В это время приятно повечерять. Обычно не мы, а к нам приходили соседи. Я любил, когда к нам приходил Мишка Новиков. Который даже курил не как все, а по-особенному. Ко! ко! ко! – пускает он кольца изо рта. Такие хочешь потрогать рукой! И он меня поднимет до потолка, а то, для полного удовольствия, ещё и Москву мне покажет! Но уж и я ему за это, когда он попросит бумаги на цигарку – скудное было то, послевоенное время, – срываю сразу несколько листков от численника. Для такого человека ничего не жалко! Он и по правде такой – за добро платил добром. Бывало, не откажет, если его попросишь: «Дядя Миша, заморозь мне ледянку». – «А мать-то чего?» – «Да она говорит, всё ей неколи да неколи!» – «Да ведь и мне тоже, голова, неколи! Но надо заморозить, чего же! Как мальчишке жить без ледянки!» И заморозит такую ледянку мне, что я на ней скатываюсь с Поповой горы. Даже по глубокому новому снегу лечу на ней до реки. До самой Русляйки! До проруби. В которой бабы полощут бельё.
А на масленицу он, Новиков Мишка, наряжался. Наденет полушубок наизнанку и, смотришь, стал он медведь. Да как заревёт он, да как побежит он за человеком. Вот потеха так потеха!
Масленица – славные дни! Всю неделю пекли блины. Но после маслиницы – плохо. Хотя и в этом времени я теперь нахожу немало интересного. В самом деле, разве не интересно дожидаться завтрака, о котором думаешь с вечера уже? Первое, что говоришь, произносишь с печи, бывало: «Мама, есть охота». А в ответ слышишь: «Да я печь затопила только». И она велит поспать ещё. Я закрываю глаза и… Солнце, смотрю, лоб выказывает из-за горизонта. Лето, смотрю! Лето! Травка, смотрю, зелёная. И какие в ней букашки: все в новых сарафанчиках, в косыночках нарядных!
Не знаю, как кому, но мне снились именно такие сны. А замечательно, по-моему, то, что всё это снится зимой, когда морозы стоят такие, что даже просыпаешься. Потому что там, на улице, как колотушкой кто ударит по избе.
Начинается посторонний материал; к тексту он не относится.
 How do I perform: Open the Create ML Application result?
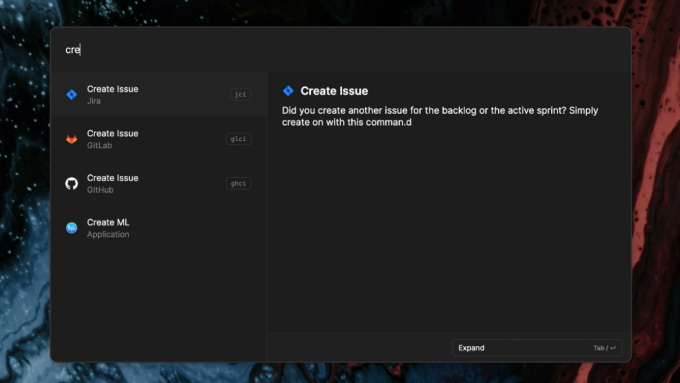coord(158,228)
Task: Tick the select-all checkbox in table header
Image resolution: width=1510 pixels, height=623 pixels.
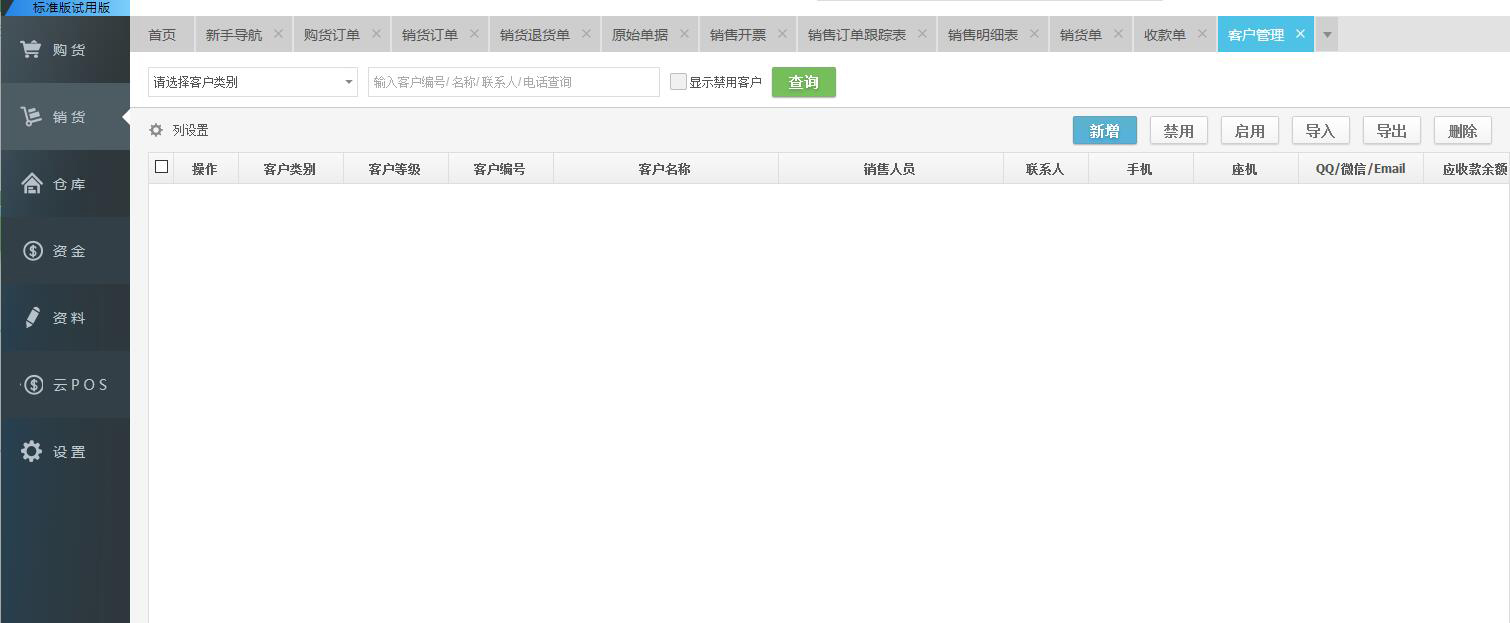Action: click(161, 168)
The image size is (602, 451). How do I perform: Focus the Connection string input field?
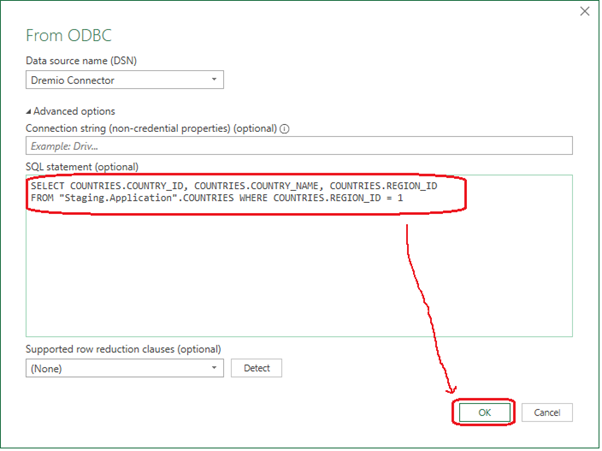[298, 146]
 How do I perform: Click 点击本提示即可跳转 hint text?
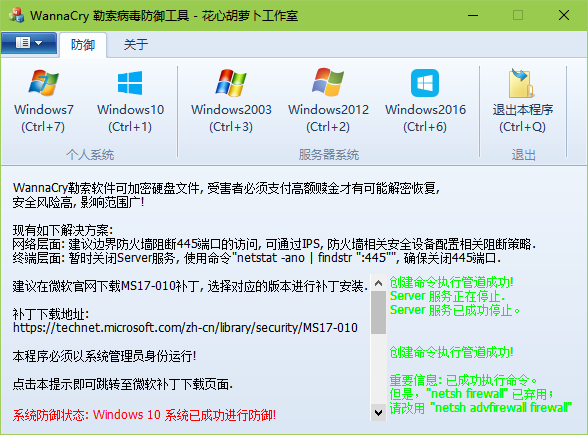tap(123, 384)
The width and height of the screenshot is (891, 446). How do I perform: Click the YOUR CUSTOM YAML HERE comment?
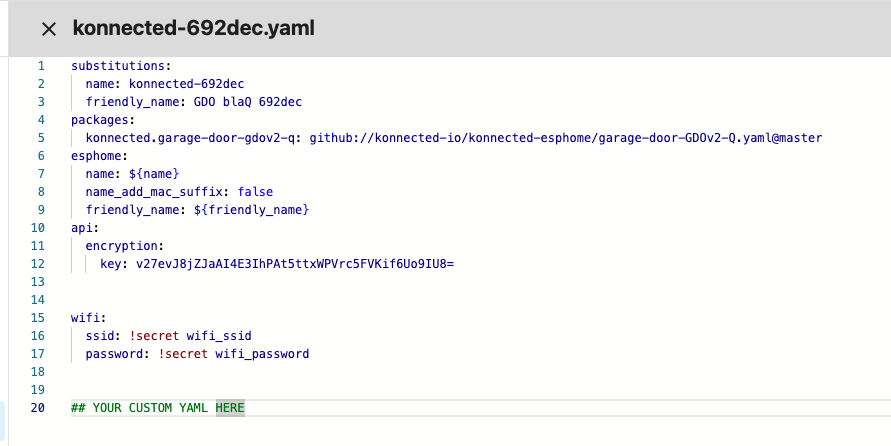point(158,408)
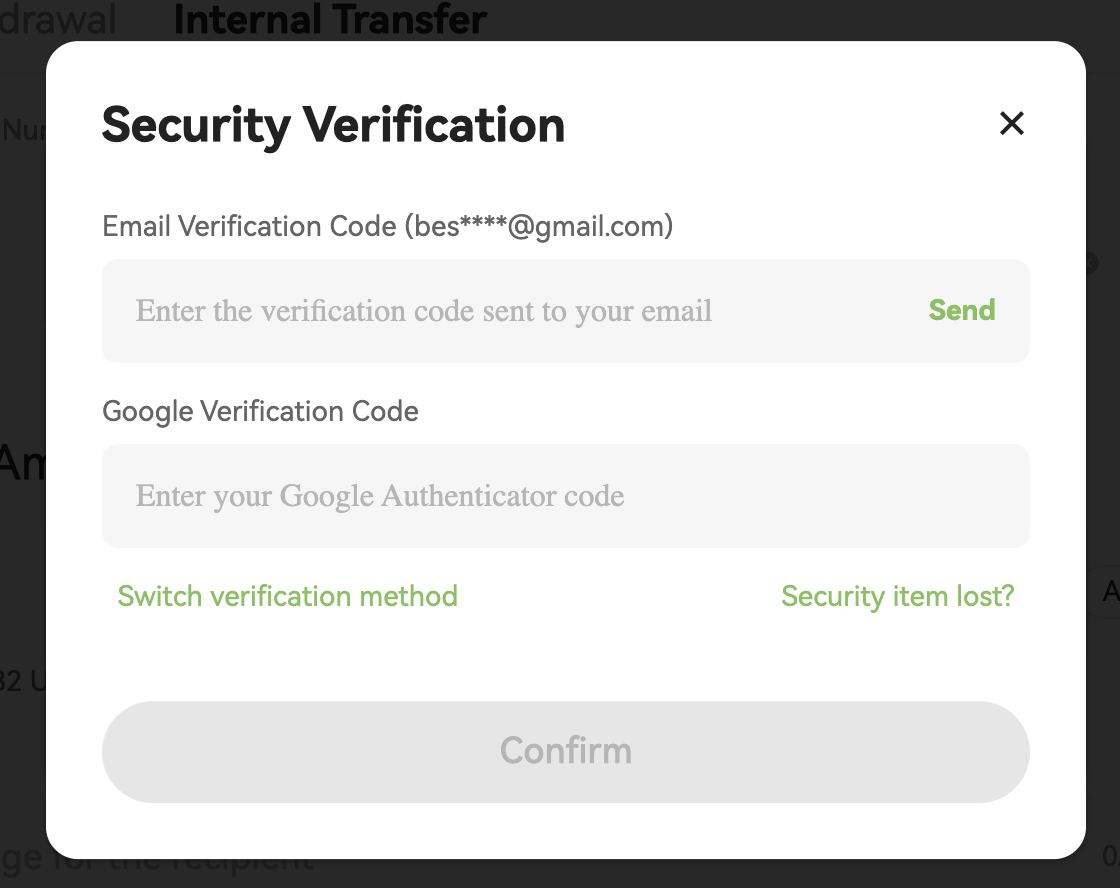Click the cut-off Amount heading behind dialog
This screenshot has width=1120, height=888.
22,463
И разве не замечательно, что после таких морозов приходит наконец весна? И всегда она так. Конец марта и начало апреля мы ездим всё ещё за дровами на салазках. И до того надоест ездить, что мы с братом говорим: «Ма-мишная! Ну, куда, куда нам столько дров? Перевозили всю пойму, а зима ещё долго!» – «Долго? И не заметите, как поплывут дороги и пути все». – «Да! Ещё жаворонки не прилетели». – «А грачи прилетели! Я сама видала». – «А скворцы нет?» – «Скворцы нет. Но скоро, скоро и скворцы прилетят».
Но нет, не летят они, не прилетают. Даже когда перестанем ездить за дровами, не летят они, всё ещё не прилетают. Но хоть в пойму не ездим, разок разве что, другой только мы съездим. По насту. А по нему, если ночи стоят морозные, рано утром так приятно бежать! Но днём тепло уже. Солнце глаза слепит на улице. С крыш хлещет вода рукавами. И всюду, куда ни ступишь, вода под ногою. Даже накатанная за зиму дорога становится мягкая.
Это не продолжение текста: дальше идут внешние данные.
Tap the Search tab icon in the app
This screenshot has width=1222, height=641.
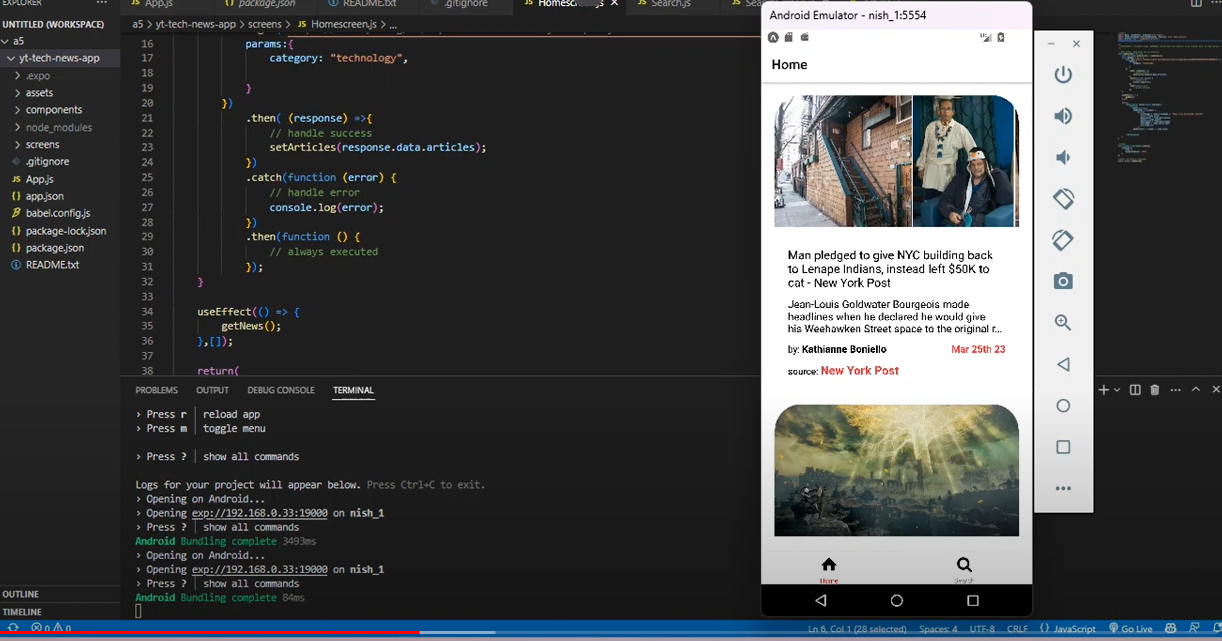pyautogui.click(x=963, y=567)
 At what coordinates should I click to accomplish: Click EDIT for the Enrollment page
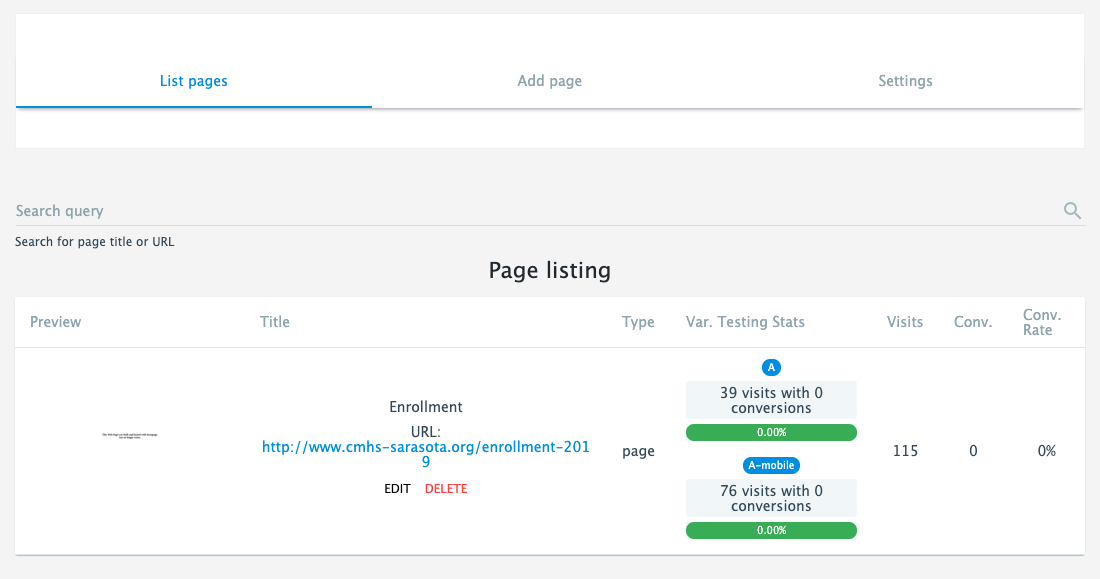397,488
И вот завтра, я встаю утром, выхожу на двор, со сна слепой ещё, и смотрю: скворец! Сидит он на скворешнице! И свистит он: «С-сосе-ед! – Додонову, видно, скворцу. – Я здесь остаюсь!» И вдруг он запоёт. Да так, что и мама услышит его за стряпнёй. И они вместе с Волькой выйдут из сеней на цыпочках. А я говорю: «Мам, он…» – «Тихо ты!» – шёпотом останавливает меня брат. – «Он…» – «Чего?» – «Да тихо ты! – И едва дыша: – Он же ведь может передумать. Мне кажется, мы с тобой молоток забыли в скворешнице…»
Но это уже весна. На Большую улицу её приносят скворцы.
Полая вода
Сура в дружное большое половодье заходит у нас в Большую улицу, и тогда дома, наши избы – как пароходы. Это особенно бросается в глаза утром, когда топятся печи. И мне это всё очень нравится. Но в детстве, вспоминаю я, мне это не нравилось. Я тогда завидовал Горе и Бутыркам – улицам, которые не затопляет у нас. Там в раздопольные дни идут игры, бывало. И в лапту играют, и в городки. А я, как Иван запечный, всё на своей печи лежу. И смотрю с неё на то, как перевозят коров, овец, свиней – те, кто живёт у самой околицы и кого она, полая вода, вытесняет из домов. Но кур у нас и тогда не вывозили. Они, посмотрю я в заднее оконце, сидят на сараях. «Кукареку!» – вдруг слышно надо мной. На избе петух наш горланит.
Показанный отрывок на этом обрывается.